A statement issued by the Indian government said that SAARC ministers decided that urgent focus is needed on specific issues of particular interest to them, such as greater market access for exports of developing and least developed countries, by addressing issues of tariff peaks and tariff escalations. Maran said, "Developed countries must substantially reduce tariff peaks and tariff escalations and reduce domestic subsidies so as to provide meaningful market access, while sufficient flexibilities should be available to the developing countries to take care of their food security, livelihood, rural development, and employment concerns."

SAARC ministers also called for substantial reductions in domestic support and elimination of all forms of export subsidies given by developed countries in order to facilitate greater market access for agricultural products of the developing countries.

Services

In the services sector, the ministers called for market access from the developed countries especially in free movement of professionals. The meeting resolved that there is an immediate need for a more meaningful integration of the textile and clothing sector, in view of very limited liberalization of trade, affecting items under specific quota restraints.

The trade ministers called for accelerated removal of quota restrictions whereby an additional 50 percent of imports of products from the four product groups are integrated at the beginning third stage of integration by Jan. 1, 2002.

Under the Agreement on Textiles and Clothing, the European Union, the United States, and other developed WTO members agreed in 1994 to phase out quotas on textile and apparel exports in four stages over 10 years--covering 16 percent of the total volume of imports in 1990 by Jan. 1, 1995; another 17 percent by Jan. 1, 1998; another 18 percent by Jan. 1, 2002; and the remaining 49 percent by Jan. 1, 2005.

The SAARC members also resolved that least developed countries' applications for WTO membership should be allowed to accede on a fast track on the basis of clear guidelines.

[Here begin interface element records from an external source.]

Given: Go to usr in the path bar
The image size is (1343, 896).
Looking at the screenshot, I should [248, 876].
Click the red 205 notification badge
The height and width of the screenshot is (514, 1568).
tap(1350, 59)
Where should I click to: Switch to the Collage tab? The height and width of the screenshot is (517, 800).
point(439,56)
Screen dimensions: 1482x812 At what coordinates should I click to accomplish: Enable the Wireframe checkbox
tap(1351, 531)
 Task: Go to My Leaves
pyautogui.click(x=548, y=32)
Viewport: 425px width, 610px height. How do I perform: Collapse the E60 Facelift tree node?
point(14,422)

The conditions for accession must not be more restrictive than those applied to other LDCs during the change of their membership from GATT to WTO.

Maran said that a rule-based multilateral trading system had been unable to make any worthwhile increase in developing countries' share in international trade, while, at the same time, the world's 200 richest people had more than doubled their net worth in four years in 1998 to more than $1 trillion.

Indian Commerce Secretary Prabir Sengupta said that "there is considerable imbalance in the agreements, which needs to be corrected if all countries were to benefit from trade liberalization."

Maran said that the joint position taken by South Asian nations at Doha meeting will decide the future of SAARC's 1.4 billion people.

Indian Prime Minister Atal Behari Vajpayee Aug. 20 said that while India is prepared to discuss all issues relating to global trade with an open mind, it is insistent that unmet obligations of the past should be fulfilled first. Vajpayee had also stressed that labor and environment issues be kept off the WTO agenda as these could lead to further nontariff barriers.